Do this: Return each line below that contains the string "name".

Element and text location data
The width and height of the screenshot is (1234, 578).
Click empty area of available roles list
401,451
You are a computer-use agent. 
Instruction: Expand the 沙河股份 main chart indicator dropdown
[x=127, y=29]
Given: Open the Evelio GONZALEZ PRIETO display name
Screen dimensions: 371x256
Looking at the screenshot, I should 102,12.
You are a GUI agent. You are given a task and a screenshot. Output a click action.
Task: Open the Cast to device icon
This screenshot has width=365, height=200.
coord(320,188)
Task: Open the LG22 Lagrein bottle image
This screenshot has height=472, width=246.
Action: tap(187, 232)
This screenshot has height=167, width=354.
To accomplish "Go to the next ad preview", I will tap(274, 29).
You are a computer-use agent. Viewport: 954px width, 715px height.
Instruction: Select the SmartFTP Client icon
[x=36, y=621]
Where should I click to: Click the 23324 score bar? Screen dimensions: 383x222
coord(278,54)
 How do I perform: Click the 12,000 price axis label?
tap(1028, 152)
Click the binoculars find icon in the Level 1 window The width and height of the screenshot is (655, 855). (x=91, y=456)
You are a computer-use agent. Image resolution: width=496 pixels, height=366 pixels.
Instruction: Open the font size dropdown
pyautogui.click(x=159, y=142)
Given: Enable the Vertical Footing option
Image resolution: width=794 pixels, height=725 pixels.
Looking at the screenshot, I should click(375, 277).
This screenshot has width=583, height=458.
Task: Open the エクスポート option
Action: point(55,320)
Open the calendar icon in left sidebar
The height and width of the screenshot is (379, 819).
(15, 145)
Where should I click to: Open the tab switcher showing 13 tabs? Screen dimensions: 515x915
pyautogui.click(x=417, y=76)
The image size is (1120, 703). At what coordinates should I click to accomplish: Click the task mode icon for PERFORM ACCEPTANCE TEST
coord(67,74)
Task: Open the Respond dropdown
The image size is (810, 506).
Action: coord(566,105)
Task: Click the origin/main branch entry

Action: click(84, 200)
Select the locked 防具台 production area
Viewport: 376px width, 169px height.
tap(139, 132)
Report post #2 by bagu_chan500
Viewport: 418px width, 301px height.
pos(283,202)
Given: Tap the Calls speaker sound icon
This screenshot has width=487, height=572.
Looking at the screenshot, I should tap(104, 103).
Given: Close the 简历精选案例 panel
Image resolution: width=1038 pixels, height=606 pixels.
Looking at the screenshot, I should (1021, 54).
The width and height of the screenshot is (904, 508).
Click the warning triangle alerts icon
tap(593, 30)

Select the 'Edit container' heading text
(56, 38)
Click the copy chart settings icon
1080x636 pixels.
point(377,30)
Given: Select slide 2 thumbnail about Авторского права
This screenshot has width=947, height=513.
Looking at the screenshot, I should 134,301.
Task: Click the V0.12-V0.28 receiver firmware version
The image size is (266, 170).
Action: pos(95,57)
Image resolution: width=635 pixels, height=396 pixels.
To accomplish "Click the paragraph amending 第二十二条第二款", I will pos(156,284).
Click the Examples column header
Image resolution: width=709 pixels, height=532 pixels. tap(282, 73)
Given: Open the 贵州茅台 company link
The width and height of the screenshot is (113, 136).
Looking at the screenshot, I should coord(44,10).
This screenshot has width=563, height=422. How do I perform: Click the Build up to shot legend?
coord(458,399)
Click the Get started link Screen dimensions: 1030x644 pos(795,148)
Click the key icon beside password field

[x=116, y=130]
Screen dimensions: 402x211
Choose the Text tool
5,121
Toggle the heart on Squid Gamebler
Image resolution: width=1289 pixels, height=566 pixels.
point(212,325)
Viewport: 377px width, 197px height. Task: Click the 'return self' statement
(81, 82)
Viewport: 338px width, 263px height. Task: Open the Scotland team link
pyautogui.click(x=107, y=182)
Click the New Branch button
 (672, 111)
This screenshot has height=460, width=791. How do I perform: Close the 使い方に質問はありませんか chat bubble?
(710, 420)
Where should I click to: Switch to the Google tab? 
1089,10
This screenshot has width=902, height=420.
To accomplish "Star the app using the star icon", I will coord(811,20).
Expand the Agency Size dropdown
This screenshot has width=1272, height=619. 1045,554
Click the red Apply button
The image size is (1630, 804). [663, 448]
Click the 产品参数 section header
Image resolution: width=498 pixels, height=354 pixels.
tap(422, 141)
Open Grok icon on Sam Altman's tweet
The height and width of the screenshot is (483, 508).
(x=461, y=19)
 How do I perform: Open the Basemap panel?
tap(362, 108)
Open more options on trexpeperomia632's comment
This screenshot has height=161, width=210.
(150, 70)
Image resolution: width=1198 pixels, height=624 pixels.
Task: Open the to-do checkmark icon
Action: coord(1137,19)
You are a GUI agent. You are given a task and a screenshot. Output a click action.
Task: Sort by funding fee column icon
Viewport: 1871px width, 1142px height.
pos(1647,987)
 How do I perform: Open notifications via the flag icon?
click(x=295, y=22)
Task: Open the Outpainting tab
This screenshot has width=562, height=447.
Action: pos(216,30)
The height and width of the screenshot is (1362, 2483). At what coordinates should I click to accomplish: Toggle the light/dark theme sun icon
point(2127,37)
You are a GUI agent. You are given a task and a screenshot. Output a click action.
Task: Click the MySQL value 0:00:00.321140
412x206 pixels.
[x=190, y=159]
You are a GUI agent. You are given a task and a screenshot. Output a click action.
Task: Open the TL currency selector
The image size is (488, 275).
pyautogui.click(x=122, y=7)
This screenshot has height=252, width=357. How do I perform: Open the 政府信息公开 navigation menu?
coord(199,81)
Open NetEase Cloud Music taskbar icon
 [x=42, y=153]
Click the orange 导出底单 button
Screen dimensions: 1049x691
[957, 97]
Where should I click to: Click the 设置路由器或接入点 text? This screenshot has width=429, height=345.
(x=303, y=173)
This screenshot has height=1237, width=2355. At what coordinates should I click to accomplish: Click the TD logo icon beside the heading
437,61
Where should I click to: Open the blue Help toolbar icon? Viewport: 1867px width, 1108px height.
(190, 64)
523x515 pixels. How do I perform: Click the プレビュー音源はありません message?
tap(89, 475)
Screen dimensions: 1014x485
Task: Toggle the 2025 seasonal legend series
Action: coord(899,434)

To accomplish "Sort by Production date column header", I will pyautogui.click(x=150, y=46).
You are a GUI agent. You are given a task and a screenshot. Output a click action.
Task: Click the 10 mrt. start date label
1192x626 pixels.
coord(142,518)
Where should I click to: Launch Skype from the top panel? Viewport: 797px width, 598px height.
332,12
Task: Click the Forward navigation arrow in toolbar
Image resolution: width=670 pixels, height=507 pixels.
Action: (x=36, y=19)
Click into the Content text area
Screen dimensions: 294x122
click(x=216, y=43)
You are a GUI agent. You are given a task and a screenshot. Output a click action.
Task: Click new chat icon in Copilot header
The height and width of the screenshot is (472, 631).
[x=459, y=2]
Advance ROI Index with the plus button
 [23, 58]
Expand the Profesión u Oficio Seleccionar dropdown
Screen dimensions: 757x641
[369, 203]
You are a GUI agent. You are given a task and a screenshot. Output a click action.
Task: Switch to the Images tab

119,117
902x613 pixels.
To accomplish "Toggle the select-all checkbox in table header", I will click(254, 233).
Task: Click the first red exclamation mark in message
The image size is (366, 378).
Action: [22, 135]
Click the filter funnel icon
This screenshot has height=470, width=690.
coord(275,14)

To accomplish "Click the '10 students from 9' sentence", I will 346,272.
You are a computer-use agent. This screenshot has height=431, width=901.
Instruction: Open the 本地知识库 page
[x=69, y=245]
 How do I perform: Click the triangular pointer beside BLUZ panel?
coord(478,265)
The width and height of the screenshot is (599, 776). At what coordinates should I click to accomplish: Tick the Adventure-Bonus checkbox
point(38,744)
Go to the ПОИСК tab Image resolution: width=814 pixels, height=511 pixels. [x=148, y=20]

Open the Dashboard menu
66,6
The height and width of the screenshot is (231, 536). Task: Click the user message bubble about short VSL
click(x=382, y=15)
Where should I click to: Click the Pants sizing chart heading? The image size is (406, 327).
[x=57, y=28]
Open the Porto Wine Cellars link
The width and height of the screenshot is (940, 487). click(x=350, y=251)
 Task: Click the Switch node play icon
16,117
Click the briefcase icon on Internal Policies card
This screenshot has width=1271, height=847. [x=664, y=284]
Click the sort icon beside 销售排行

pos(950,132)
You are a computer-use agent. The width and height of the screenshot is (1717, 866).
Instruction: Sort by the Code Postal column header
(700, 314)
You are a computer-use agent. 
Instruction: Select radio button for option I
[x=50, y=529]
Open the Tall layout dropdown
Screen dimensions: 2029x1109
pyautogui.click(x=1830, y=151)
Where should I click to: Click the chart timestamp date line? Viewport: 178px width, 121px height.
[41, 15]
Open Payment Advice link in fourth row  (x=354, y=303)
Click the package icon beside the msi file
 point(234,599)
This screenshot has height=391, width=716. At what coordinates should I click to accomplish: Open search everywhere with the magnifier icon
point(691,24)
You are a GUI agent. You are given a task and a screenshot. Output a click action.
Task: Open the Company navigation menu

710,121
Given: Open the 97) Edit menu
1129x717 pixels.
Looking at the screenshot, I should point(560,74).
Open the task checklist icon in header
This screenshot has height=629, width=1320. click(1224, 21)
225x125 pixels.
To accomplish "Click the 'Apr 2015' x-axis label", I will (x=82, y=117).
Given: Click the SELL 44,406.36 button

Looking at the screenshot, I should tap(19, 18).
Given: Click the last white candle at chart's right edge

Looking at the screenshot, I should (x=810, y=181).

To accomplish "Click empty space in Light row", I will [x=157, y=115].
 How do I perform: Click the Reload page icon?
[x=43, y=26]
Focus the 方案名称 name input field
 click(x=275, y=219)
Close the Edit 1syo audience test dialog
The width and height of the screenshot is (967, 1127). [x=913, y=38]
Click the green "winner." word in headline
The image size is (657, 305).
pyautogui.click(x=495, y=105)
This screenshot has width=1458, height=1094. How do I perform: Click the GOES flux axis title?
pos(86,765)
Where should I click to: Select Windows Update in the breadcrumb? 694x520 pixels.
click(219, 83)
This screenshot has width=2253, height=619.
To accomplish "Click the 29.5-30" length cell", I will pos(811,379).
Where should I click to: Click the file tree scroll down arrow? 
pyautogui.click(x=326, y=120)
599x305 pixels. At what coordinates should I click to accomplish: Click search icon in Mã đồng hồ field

Response for this exercise:
Given: Open the Evelio GONZALEZ PRIETO display name
Focus the 方案名称 name input field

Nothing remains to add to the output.